Combate ao Branqueamento de Capitais

Enquadramento jurídico do combate ao Branqueamento de Capitais

Os advogados que exercem em Macau estão sujeitos à seguinte legislação:

  • Lei Nº 2/2006 – Lei do Combate ao Branqueamento de Capitais
  • Regulamento Administrativo Nº 7/2006

Adicionalmente, a Associação dos Advogados de Macau lançou linhas de conduta para advogados na Directiva Nº 1/2006, em vigor desde 12 de Novembro de 2006.

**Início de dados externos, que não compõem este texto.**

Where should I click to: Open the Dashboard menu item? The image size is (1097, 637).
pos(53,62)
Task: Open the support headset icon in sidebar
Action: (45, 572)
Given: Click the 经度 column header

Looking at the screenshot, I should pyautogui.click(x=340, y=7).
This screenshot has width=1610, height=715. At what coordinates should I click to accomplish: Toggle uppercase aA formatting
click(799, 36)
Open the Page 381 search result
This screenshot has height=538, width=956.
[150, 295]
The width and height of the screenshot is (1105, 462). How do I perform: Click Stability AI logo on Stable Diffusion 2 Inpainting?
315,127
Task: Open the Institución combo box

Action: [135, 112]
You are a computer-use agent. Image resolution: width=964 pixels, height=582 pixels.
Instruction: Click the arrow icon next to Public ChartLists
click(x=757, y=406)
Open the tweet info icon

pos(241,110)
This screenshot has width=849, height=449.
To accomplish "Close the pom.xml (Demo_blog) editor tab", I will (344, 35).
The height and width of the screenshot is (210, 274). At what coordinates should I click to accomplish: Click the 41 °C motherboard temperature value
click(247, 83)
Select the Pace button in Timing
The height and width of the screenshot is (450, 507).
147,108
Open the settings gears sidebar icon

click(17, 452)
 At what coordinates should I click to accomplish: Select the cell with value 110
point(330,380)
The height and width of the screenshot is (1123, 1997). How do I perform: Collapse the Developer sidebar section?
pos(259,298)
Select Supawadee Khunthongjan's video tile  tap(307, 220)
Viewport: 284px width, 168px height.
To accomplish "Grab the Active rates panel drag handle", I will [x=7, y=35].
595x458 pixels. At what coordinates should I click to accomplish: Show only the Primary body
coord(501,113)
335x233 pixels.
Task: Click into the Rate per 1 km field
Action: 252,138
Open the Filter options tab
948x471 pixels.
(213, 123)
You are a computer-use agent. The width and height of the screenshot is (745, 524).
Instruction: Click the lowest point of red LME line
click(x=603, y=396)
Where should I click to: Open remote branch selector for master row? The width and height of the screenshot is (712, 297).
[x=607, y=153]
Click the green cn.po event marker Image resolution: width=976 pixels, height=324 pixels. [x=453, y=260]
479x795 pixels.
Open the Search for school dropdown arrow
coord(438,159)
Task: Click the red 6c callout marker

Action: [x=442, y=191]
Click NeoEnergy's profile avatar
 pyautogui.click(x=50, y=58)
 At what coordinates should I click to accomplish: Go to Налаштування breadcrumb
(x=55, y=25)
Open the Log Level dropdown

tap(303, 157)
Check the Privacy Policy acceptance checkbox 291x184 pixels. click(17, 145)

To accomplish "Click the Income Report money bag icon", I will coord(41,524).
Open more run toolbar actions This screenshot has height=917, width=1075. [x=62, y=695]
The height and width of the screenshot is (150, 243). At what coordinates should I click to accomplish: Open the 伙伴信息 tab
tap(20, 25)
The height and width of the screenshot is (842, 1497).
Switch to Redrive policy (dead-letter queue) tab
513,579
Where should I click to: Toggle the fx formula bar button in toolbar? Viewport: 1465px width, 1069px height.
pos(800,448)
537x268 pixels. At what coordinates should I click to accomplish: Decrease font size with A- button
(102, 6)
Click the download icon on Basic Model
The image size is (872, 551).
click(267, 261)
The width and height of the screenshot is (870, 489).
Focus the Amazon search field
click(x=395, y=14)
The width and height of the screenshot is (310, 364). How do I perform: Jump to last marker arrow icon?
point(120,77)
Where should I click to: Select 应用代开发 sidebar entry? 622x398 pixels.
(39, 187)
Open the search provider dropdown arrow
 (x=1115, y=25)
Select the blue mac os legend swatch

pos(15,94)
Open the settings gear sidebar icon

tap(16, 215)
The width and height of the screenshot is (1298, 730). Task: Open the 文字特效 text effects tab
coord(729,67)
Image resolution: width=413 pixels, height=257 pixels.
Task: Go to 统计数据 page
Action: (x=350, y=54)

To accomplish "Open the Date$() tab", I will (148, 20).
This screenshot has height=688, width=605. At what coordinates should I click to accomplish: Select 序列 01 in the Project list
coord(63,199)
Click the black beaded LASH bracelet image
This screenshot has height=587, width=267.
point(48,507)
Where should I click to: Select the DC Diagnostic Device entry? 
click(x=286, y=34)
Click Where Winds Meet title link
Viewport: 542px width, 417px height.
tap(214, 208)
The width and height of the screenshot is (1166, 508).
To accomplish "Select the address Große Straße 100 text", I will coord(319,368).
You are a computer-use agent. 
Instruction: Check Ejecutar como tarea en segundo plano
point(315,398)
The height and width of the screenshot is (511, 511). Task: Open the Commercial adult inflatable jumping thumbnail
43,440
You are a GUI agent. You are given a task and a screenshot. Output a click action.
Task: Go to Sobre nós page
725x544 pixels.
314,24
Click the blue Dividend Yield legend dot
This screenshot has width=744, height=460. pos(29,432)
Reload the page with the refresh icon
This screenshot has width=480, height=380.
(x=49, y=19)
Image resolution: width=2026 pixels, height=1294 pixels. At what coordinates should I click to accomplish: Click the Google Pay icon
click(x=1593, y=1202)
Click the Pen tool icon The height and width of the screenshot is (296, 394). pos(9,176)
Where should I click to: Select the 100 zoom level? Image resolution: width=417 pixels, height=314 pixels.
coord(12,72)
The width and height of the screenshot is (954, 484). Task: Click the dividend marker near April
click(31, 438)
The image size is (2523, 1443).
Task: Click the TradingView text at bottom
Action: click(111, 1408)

Sob esta legislação e directrizes, requer-se aos advogados que recolham informação relevante sobre o cliente para satisfazer o cumprimento dos objectivos do combate ao branqueamento de capitais:

  1. Identificação e verificação (dever de identificação);
  2. Reforço da diligência quando as instruções apresentem um risco de branqueamento de capitais;
  1. Reporte de suspeitas de branqueamento de capitais e financiamento terrorista (dever de comunicação);
  2. Arquivo de documentação (dever de conservação de documentos) e;
  3. Consciencialização dos colaboradores.

O dever geral de cooperação com as autoridades e o dever de recusa surgem também quando as informações necessárias para o absoluto cumprimento dos deveres acima referidos não são providenciados pelo cliente ou pelos seus representantes.

Acrescendo a este facto, os advogados poderão tomar medidas adicionais, tentando mitigar os riscos envolvidos caso sejam chamados a representar ou a actuar em transacções envolvendo indivíduos ou organizações com ligações criminosas ou terroristas provadas ou caso haja suspeita de tais ligações.